The fight this time is about more than winning elections. While the NDRC will get involved in key races, it won’t have many opportunities to conquer state capitals. In places like Wisconsin and Ohio, the legislatures are solidly Republican, meaning Democrats’ best shot would be to elect a governor who can veto proposed maps and force bipartisan negotiations. Where Democrats don’t have control, NDRC will spend a lot of its money funding lawsuits and campaigns for bipartisan, independent map-drawing commissions like those in California and Arizona. While removing partisanship is a near-impossible task, Douglas Johnson, a redistricting expert and founder of the National Demographics Corporation, says “they’re pretty clearly better than the legislatures have been at taking the politics out.” Though legislatures are loath to cede power, several states have discussed the idea, with Nebraska and Illinois the most likely to switch to a commission, Johnson says.

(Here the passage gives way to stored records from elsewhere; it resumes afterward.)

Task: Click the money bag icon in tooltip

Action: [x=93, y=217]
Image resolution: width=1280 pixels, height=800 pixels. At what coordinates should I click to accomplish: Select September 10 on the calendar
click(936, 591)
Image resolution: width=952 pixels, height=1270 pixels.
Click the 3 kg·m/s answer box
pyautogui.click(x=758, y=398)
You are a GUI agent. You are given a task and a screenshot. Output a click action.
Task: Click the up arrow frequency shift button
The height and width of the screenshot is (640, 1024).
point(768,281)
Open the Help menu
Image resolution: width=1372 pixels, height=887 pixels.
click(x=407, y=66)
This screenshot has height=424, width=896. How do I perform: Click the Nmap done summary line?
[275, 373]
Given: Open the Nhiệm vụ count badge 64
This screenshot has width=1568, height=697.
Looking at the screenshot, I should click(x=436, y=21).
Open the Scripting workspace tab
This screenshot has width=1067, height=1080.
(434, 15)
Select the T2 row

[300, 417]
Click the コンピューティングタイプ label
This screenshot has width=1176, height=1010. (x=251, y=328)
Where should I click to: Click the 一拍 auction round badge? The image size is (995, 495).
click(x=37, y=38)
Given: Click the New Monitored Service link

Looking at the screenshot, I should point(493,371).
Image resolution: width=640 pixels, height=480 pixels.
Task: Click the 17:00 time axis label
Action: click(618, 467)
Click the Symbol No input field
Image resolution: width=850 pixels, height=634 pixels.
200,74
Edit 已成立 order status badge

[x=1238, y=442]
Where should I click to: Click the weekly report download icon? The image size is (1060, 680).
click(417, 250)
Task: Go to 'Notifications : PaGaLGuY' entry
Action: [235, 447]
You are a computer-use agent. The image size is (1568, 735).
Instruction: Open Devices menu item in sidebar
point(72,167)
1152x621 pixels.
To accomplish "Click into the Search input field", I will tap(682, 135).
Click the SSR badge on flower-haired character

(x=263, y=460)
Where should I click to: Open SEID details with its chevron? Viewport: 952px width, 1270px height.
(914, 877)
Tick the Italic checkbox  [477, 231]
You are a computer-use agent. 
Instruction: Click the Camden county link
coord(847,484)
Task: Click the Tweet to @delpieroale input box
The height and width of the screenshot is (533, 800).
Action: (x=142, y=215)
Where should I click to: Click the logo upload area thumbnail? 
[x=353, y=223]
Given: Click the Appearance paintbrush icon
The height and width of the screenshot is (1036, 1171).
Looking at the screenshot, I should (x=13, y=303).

Court challenges usually rely on race-related violations of the Voting Rights Act of 1965. The practices of “packing” minority voters into one district or “cracking” them up to dilute their power can violate the law. Lately, Democrats and liberal groups have scored wins against maps they claimed were discriminatory. A federal district court recently ruled that three congressional districts (two held by Republicans) in Texas discriminate against Blacks and Latinos and must be redrawn. Last year Florida and Virginia had their maps thrown out by the courts for racial reasons, helping Democrats pick up four U.S. House seats in the redrawn districts.
Courts have avoided nixing even the most egregious political gerrymandering, though, with the U.S. Supreme Court saying, essentially, “we need a measuring stick that works,” Johnson says. But the legal road could be reaching a sharp turn. In March a federal three-judge panel ruled that Republican-drawn state legislative districts in Wisconsin were so partisan that they violated the civil rights of Democrats. The case now goes to the Supreme Court, which could at last impose limits on partisan line drawing. Either way, cartographers are sharpening their pencils.
OZY reporter Libby Coleman also contributed to this article.